We close the list with the most popular distribution for advanced users that exists: Arch Linux. Obviously, this system is not intended for newbies or those looking for something neglected and easy to use, but there are compelling reasons to include it in the list.
First of all, Arch Linux is a distribution rolling release Y bleeding edge, hence it is updated continuously and indefinitely in time while supplying very recent software, including Linux kernel, Steam, Mesa, and NVIDIA driver. This not only gives it capabilities to support the latest games, but also to work properly on recent hardware.
The other great feature of Arch Linux is that it relies on the KISS principle, so the user part of a minimal system to which you can add the necessary components to play. In this way, it is possible to eliminate the presence of dispensable elements, but that most distributions tend to pre-install in order to provide correct support for many contexts.

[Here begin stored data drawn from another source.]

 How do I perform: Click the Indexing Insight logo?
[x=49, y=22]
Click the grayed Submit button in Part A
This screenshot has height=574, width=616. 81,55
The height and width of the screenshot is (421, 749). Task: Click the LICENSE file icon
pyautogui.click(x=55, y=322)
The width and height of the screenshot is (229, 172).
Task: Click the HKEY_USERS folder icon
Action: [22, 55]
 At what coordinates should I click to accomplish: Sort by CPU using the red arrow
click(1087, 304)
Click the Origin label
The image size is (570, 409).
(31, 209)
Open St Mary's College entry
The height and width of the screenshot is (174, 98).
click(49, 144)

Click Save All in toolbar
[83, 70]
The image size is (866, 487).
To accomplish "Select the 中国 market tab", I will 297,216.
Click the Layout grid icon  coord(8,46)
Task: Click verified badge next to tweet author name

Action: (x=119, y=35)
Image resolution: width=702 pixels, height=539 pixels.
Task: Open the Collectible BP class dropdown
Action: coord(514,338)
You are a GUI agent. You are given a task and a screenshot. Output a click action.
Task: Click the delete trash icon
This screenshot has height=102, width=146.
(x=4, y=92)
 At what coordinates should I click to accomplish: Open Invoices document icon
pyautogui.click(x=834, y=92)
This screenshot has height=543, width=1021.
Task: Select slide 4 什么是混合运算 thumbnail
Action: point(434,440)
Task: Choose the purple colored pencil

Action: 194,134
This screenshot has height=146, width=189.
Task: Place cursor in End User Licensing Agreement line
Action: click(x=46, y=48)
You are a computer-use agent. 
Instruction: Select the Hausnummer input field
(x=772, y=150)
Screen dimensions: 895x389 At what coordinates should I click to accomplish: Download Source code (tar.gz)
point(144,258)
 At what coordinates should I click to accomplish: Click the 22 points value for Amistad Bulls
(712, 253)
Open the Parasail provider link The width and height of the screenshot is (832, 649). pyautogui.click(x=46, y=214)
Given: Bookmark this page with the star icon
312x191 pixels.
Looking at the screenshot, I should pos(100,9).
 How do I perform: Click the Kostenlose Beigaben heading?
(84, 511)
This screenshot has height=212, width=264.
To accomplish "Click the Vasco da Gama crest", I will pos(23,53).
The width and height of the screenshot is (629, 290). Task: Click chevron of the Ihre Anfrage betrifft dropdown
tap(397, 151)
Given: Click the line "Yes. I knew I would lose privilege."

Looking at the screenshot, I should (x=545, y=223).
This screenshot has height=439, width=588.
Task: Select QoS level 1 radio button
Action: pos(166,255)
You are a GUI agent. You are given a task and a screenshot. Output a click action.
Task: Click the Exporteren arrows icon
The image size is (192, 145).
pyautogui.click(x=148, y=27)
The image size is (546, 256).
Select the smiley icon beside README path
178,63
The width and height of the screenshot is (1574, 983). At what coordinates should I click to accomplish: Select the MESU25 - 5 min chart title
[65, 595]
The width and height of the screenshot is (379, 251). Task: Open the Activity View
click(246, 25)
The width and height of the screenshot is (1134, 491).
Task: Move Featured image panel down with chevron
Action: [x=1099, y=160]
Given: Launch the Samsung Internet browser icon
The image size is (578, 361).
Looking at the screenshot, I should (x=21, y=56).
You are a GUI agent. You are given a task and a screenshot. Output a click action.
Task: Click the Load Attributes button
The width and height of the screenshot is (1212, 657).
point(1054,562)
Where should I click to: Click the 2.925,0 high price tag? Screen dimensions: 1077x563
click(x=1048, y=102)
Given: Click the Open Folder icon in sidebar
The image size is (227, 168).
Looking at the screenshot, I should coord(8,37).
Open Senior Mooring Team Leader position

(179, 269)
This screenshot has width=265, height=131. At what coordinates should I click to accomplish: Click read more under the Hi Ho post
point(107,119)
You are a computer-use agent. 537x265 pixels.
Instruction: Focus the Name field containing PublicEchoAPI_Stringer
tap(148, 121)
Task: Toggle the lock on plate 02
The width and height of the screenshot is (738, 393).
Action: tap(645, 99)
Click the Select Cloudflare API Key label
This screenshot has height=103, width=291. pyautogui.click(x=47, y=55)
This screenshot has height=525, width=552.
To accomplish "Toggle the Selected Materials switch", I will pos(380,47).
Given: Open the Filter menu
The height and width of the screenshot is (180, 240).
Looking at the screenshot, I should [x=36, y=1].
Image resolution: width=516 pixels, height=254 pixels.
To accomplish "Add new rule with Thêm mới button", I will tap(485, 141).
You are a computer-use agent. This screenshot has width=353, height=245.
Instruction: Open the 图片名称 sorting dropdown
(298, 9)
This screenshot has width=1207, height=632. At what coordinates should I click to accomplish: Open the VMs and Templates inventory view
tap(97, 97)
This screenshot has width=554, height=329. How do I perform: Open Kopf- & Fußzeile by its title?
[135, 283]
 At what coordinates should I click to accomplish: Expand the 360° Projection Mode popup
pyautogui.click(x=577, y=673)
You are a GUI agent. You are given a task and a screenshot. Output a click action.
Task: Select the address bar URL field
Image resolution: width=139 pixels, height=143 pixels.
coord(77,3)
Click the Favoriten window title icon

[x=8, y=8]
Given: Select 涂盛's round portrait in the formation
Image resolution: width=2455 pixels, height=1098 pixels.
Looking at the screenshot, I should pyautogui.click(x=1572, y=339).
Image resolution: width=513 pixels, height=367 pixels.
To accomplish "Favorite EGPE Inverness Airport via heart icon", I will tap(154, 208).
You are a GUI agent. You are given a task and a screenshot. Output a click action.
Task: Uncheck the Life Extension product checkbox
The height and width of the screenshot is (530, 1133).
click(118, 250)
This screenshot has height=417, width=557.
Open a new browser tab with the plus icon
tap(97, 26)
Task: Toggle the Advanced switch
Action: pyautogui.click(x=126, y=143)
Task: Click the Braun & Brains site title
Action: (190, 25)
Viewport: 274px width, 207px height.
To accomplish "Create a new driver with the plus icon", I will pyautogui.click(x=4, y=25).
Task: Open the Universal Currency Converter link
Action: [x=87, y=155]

In short, with Arch Linux you can concentrate your computer’s resources on running games, opening the door to improving performance and even lowering system requirements by having fewer processes running. Of course, we advise that this does not work miracles against bloated distributions.
As we said at the beginning, the best way to play on Linux is to bet on large distributions, despite the fact that these many times do not sell themselves as systems to play, and that is that a popular and widely used distribution is synonymous with a better support, both for the basics and for the incidents that one can run into.
Finally, we want to close by recommending the installation of GameMode, Feral Interactive’s tool for improving gaming performance on Linux, which is installed by default on distributions such as Ubuntu and Fedora.